Figure 1: (a) LGE image acquisition and reconstruction. Reference scar segmentation using SD5 thresholding followed by morphological denoising of scar masks. (b) Resolution reduction by multiplication of k-space data with a low-pass filter while keeping FOV and matrix size constant. (c) Examples of resulting images with in-plane resolutions Δxtrain = 0.7 mm, 1.2 mm, and 1.7 mm. (d) Four segmentation networks are trained for the given resolutions. (e) Segmentation mask predictions for the network trained at Δxtrain = 0.7 mm, including identical (*) morphological denoising.

Figure 2: (a) Images with varying in-plane resolution Δx and reference SD5 thresholding segmentation masks. Corresponding predictions using networks trained on these resolutions are shown in (b-d), respectively. Predictions for a network trained on mixed resolutions from Δxtrain = 0.7 mm to 1.7 mm are shown in (e). Healthy myocardium is shown in green and scar (SD5) in red. Regional areas in mm2 for myocardium and scar are given as numbers in green and red, respectively. Dice scores relative to SD5 thresholding are given in the top right corner of the shown frames.
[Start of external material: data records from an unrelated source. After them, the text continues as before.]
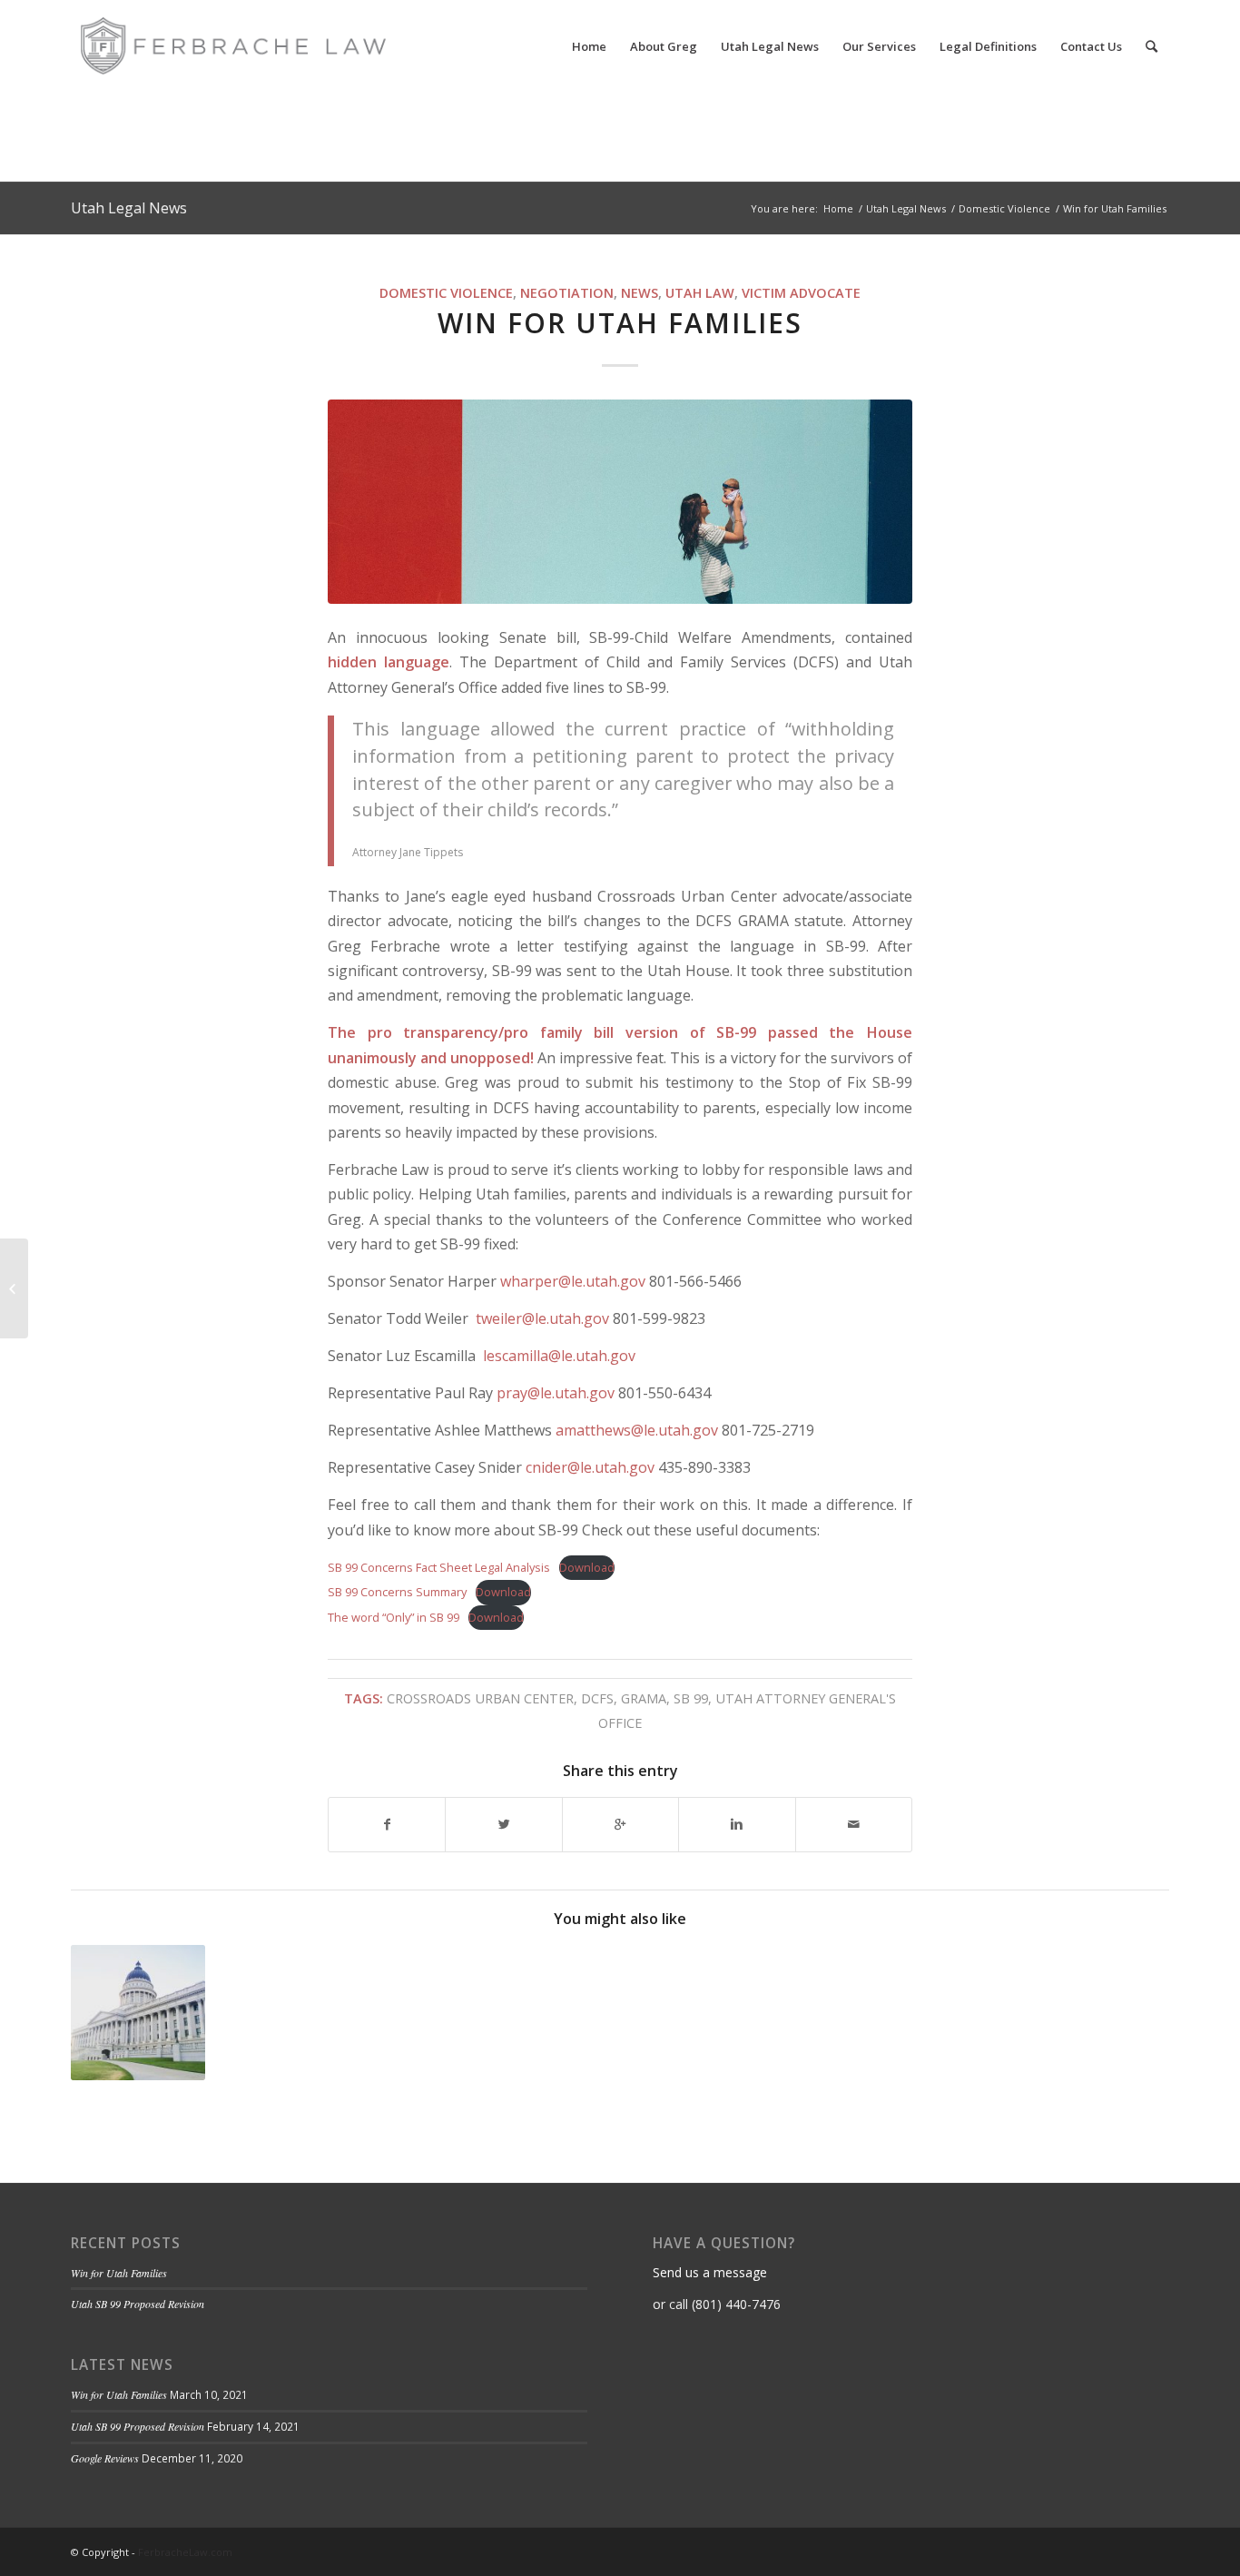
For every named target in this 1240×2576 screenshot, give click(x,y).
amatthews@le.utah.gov (637, 1430)
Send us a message (710, 2272)
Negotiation (567, 292)
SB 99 (691, 1698)
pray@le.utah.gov (557, 1393)
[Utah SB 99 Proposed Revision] (138, 2012)
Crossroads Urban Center (480, 1698)
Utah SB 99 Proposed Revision (137, 2303)
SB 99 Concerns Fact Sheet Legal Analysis (439, 1567)
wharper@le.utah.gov (572, 1281)
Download (587, 1567)
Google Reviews (105, 2458)
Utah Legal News (129, 208)
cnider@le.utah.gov (590, 1467)
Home (838, 208)
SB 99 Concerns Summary (397, 1592)
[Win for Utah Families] (620, 502)
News (639, 292)
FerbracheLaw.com (185, 2552)
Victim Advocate (801, 292)
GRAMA (643, 1698)
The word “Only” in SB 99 (393, 1617)
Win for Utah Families (620, 322)
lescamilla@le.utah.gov (559, 1356)
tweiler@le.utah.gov (542, 1318)
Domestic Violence (1004, 208)
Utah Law (699, 292)
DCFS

Figure 3: Boxplot analysis of fractional errors between network predictions and SD5 thresholding as a function of in-plane resolutions Δxtest from 0.7 mm to 1.7 mm is shown for networks trained on Δxtrain = 0.7 mm (a), 1.2 mm (b) and 1.7 mm (c), and multiple resolutions Δxtrain = 0.7 mm to 1.7 mm (d). Left and right columns show boxplots for myocardium (MYO) and scar (SCAR) predictions, respectively. Interquartile ranges (IQR), which indicate network precision, are given in the legend.
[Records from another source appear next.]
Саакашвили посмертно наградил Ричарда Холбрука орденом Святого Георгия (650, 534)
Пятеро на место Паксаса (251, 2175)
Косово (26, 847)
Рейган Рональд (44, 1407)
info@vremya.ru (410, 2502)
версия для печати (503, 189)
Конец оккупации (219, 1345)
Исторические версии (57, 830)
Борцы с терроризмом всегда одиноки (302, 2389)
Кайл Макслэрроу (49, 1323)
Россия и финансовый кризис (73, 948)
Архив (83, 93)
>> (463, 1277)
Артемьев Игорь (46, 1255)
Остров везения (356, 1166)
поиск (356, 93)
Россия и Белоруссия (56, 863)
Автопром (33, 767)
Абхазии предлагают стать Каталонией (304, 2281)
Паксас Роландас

Figure 4: Boxplot analysis of Dice scores between network predictions and SD5 thresholding as a function of in-plane resolutions Δxtest = 0.7 mm to 1.7 mm are shown for networks trained at Δxtrain = 0.7 mm (a), 1.2 mm (b), 1.7 mm (c) and mixed multiple resolutions Δxtrain = 0.7 mm to 1.7 mm (d). Left and right columns show boxplots for myocardium (MYO) and scar (SCAR) predictions, respectively. Interquartile ranges (IQR), which indicate network precision, are given in the legend.